Re: [patch 01/15] mm/memory.c: avoid access flag update TLB flush for retried page fault

Yang Shi <yang.shi@xxxxxxxxxxxxxxxxx> · Mon, 27 Jul 2020 15:43:11 -0700

On Mon, Jul 27, 2020 at 11:04 AM Yang Shi <yang.shi@xxxxxxxxxxxxxxxxx> wrote:
It looks Linus's patch has better data. It seems sane to me since
Catalin's patch still needs flush TLB in the shared domain.
Well, my patch as posted never built at all, I think.

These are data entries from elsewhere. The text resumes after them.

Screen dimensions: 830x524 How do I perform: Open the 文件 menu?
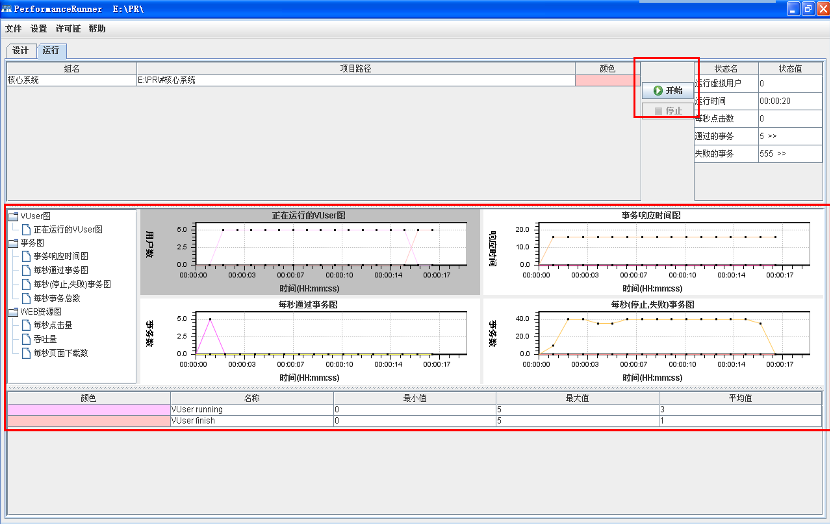point(13,29)
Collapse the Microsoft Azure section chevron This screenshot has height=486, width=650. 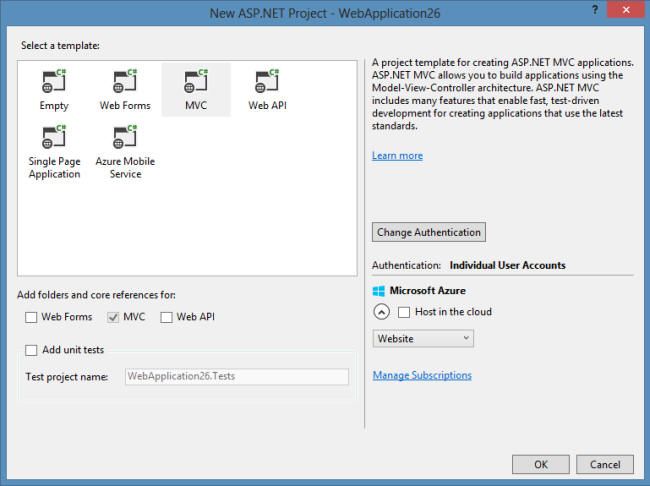[380, 312]
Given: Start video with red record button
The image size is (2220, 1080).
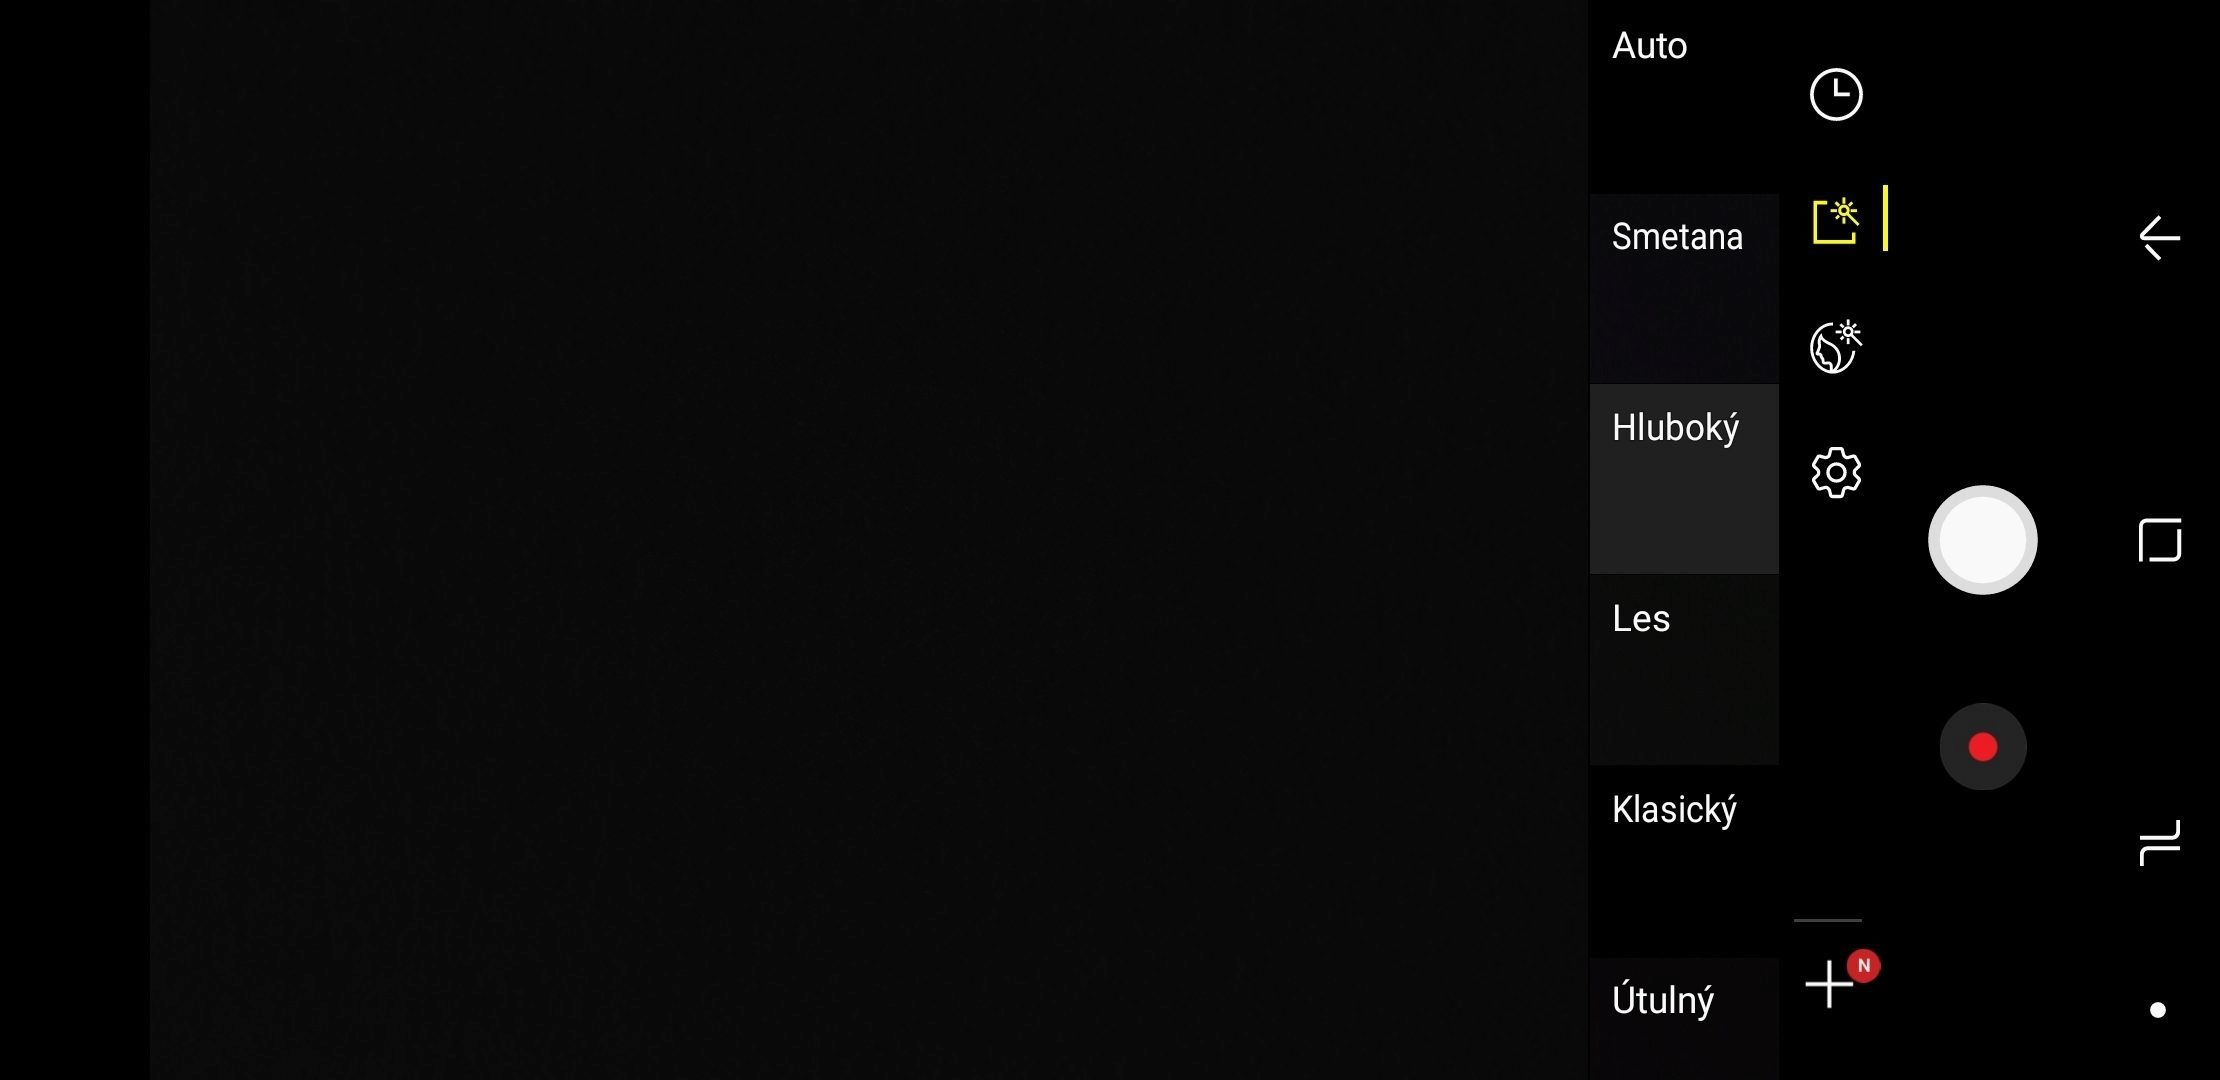Looking at the screenshot, I should coord(1983,747).
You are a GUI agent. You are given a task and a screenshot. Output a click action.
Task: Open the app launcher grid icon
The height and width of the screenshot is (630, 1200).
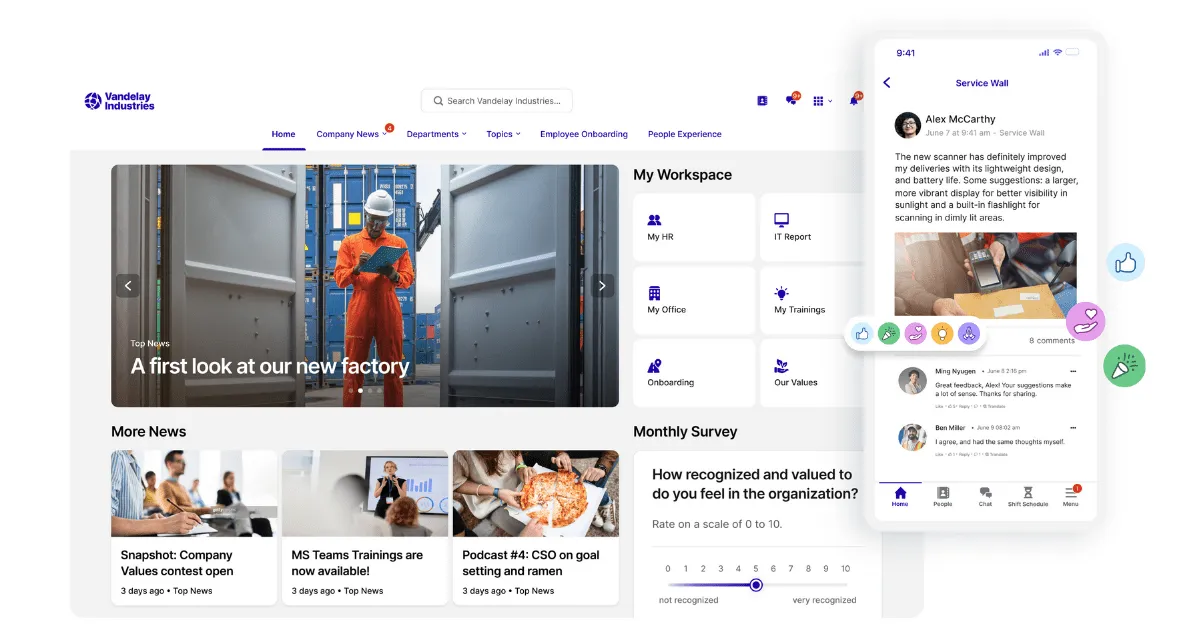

Looking back at that patch, I used FAULT_FLAG_RETRY. But that's not
the correct name for any of the bits.

So you must have fixed it. Did you make it use "FAULT_FLAG_TRIED"?
Because that's the right bit - don't flush if this is actually the
second (or more) attempt.

Actually I didn't have access to that test machine and I didn't try to 
build your patch, Yu Xu helped me test it. I will double check with him 
once he is back online. However that data looks sane since my patch 
(skip pte update) achieved the similar result.

But I'm a bit worried that you would have used one of the other bits
(FAULT_FLAG_ALLOW_RETRY or FAULT_FLAG_RETRY_NOWAIT), and that would be
wrong. Those get set on the first attempt to say "you _may_ retry",
but they get set on the first one.

That just shows how much I tested the patch I sent out. It was
whitespace-damaged on purpose, but I still want to check.

The "FAULT_FLAG_TRIED" bit I believe is reasonable to test. That one
literally says "I've gone through this once already, don't bother with
spurious faults".  But I don't think it triggers much in practice. We
seldom actually retry faults, it needs a page that we actually start
IO on (and dropped the mmap lock for) to happen. It wouldn't happen on
the "turn existing page dirty" case, for example.

With the commit ("mm: drop mmap_sem before calling balance_dirty_pages() 
in write fault") the retried fault may happen much more frequently than 
before since it would drop mmap lock as long as dirty throttling happens.

The "FAULT_FLAG_WRITE" bit is what we test right now. I think it's
wrong. I think it is a "this happens to work" bit, and cuts down on a
lot of common cases, by simply skipping something that might be needed
but basically never is.

So I think a lot of this is dodgy. It doesn't matter on x86, and
nobody cared. Because x86 will always re-walk the page tables before
taking an architectural fault (the same way it walks them for
dirty/accessed bit updates - you could think of x86 as doing all the
things everybody else does in software, they just do in the hw walker
micro-fault logic instead).

A local TLB invalidate of a single virtual address should be basically
free. We're talking single cycles kind of free. The problem here isn't
the flush_tlb_fix_spurious_fault() itself, the problem here is that
arm64 (and pretty much everybody else who uses the default fallback)
does something horribly horribly wrong, and doesn't do the free
version.

Yes, I do agree global TLB flush seems overkilling for some architectures.

                Linus